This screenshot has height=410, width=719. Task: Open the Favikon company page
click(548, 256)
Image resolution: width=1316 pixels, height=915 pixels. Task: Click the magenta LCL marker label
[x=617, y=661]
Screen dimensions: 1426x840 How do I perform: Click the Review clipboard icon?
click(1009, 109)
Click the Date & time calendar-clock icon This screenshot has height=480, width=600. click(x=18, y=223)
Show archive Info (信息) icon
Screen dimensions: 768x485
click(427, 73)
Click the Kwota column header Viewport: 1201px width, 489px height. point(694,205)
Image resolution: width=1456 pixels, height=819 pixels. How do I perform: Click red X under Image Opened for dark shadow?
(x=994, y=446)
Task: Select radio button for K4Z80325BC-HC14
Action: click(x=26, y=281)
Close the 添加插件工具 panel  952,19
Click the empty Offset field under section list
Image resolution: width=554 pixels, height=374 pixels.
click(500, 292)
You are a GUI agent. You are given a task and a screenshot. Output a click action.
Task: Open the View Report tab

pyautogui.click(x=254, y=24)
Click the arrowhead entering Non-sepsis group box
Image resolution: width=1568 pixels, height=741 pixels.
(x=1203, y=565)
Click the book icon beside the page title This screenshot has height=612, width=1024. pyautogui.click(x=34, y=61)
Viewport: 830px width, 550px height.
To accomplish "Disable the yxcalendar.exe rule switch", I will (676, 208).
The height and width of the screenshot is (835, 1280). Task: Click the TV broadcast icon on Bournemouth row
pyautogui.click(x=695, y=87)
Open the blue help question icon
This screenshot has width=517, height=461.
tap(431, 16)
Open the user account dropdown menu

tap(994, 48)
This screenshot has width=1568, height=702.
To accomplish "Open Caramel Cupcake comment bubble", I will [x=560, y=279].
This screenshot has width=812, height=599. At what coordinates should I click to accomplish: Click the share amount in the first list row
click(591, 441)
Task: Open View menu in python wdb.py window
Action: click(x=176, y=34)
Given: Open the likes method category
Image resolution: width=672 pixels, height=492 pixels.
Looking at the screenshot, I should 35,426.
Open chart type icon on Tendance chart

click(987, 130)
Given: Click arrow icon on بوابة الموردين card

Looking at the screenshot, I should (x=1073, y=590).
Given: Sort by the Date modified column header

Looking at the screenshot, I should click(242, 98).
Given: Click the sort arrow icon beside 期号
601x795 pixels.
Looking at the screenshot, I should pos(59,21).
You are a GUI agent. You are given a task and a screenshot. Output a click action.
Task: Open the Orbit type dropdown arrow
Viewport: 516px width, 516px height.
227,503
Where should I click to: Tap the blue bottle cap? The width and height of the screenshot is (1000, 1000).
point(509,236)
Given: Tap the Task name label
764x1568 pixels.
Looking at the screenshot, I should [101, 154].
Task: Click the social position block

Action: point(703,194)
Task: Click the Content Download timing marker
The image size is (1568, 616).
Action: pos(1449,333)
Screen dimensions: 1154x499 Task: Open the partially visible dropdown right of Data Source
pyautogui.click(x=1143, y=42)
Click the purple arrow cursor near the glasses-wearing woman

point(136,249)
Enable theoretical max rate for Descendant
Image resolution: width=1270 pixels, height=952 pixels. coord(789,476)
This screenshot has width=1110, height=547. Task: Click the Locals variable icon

....................

Exercise: Copy out the entries above without altering a single character.

Reply to the task:
This screenshot has height=410, width=719. Task: Open the Favikon company page
click(548, 256)
Image resolution: width=1316 pixels, height=915 pixels. Task: Click the magenta LCL marker label
[x=617, y=661]
Screen dimensions: 1426x840 How do I perform: Click the Review clipboard icon?
click(1009, 109)
Click the Date & time calendar-clock icon This screenshot has height=480, width=600. click(x=18, y=223)
Show archive Info (信息) icon
Screen dimensions: 768x485
click(427, 73)
Click the Kwota column header Viewport: 1201px width, 489px height. point(694,205)
Image resolution: width=1456 pixels, height=819 pixels. How do I perform: Click red X under Image Opened for dark shadow?
(x=994, y=446)
Task: Select radio button for K4Z80325BC-HC14
Action: click(x=26, y=281)
Close the 添加插件工具 panel  952,19
Click the empty Offset field under section list
Image resolution: width=554 pixels, height=374 pixels.
click(500, 292)
You are a GUI agent. You are given a task and a screenshot. Output a click action.
Task: Open the View Report tab

pyautogui.click(x=254, y=24)
Click the arrowhead entering Non-sepsis group box
Image resolution: width=1568 pixels, height=741 pixels.
(x=1203, y=565)
Click the book icon beside the page title This screenshot has height=612, width=1024. pyautogui.click(x=34, y=61)
Viewport: 830px width, 550px height.
To accomplish "Disable the yxcalendar.exe rule switch", I will (676, 208).
The height and width of the screenshot is (835, 1280). Task: Click the TV broadcast icon on Bournemouth row
pyautogui.click(x=695, y=87)
Open the blue help question icon
This screenshot has width=517, height=461.
tap(431, 16)
Open the user account dropdown menu

tap(994, 48)
This screenshot has width=1568, height=702.
To accomplish "Open Caramel Cupcake comment bubble", I will [x=560, y=279].
This screenshot has width=812, height=599. At what coordinates should I click to accomplish: Click the share amount in the first list row
click(591, 441)
Task: Open View menu in python wdb.py window
Action: click(x=176, y=34)
Given: Open the likes method category
Image resolution: width=672 pixels, height=492 pixels.
Looking at the screenshot, I should 35,426.
Open chart type icon on Tendance chart

click(987, 130)
Given: Click arrow icon on بوابة الموردين card

Looking at the screenshot, I should (x=1073, y=590).
Given: Sort by the Date modified column header

Looking at the screenshot, I should click(242, 98).
Given: Click the sort arrow icon beside 期号
601x795 pixels.
Looking at the screenshot, I should pos(59,21).
You are a GUI agent. You are given a task and a screenshot. Output a click action.
Task: Open the Orbit type dropdown arrow
Viewport: 516px width, 516px height.
227,503
Where should I click to: Tap the blue bottle cap? The width and height of the screenshot is (1000, 1000).
point(509,236)
Given: Tap the Task name label
764x1568 pixels.
Looking at the screenshot, I should [101, 154].
Task: Click the social position block

Action: point(703,194)
Task: Click the Content Download timing marker
The image size is (1568, 616).
Action: pos(1449,333)
Screen dimensions: 1154x499 Task: Open the partially visible dropdown right of Data Source
pyautogui.click(x=1143, y=42)
Click the purple arrow cursor near the glasses-wearing woman

point(136,249)
Enable theoretical max rate for Descendant
Image resolution: width=1270 pixels, height=952 pixels. coord(789,476)
This screenshot has width=1110, height=547. Task: Click the Locals variable icon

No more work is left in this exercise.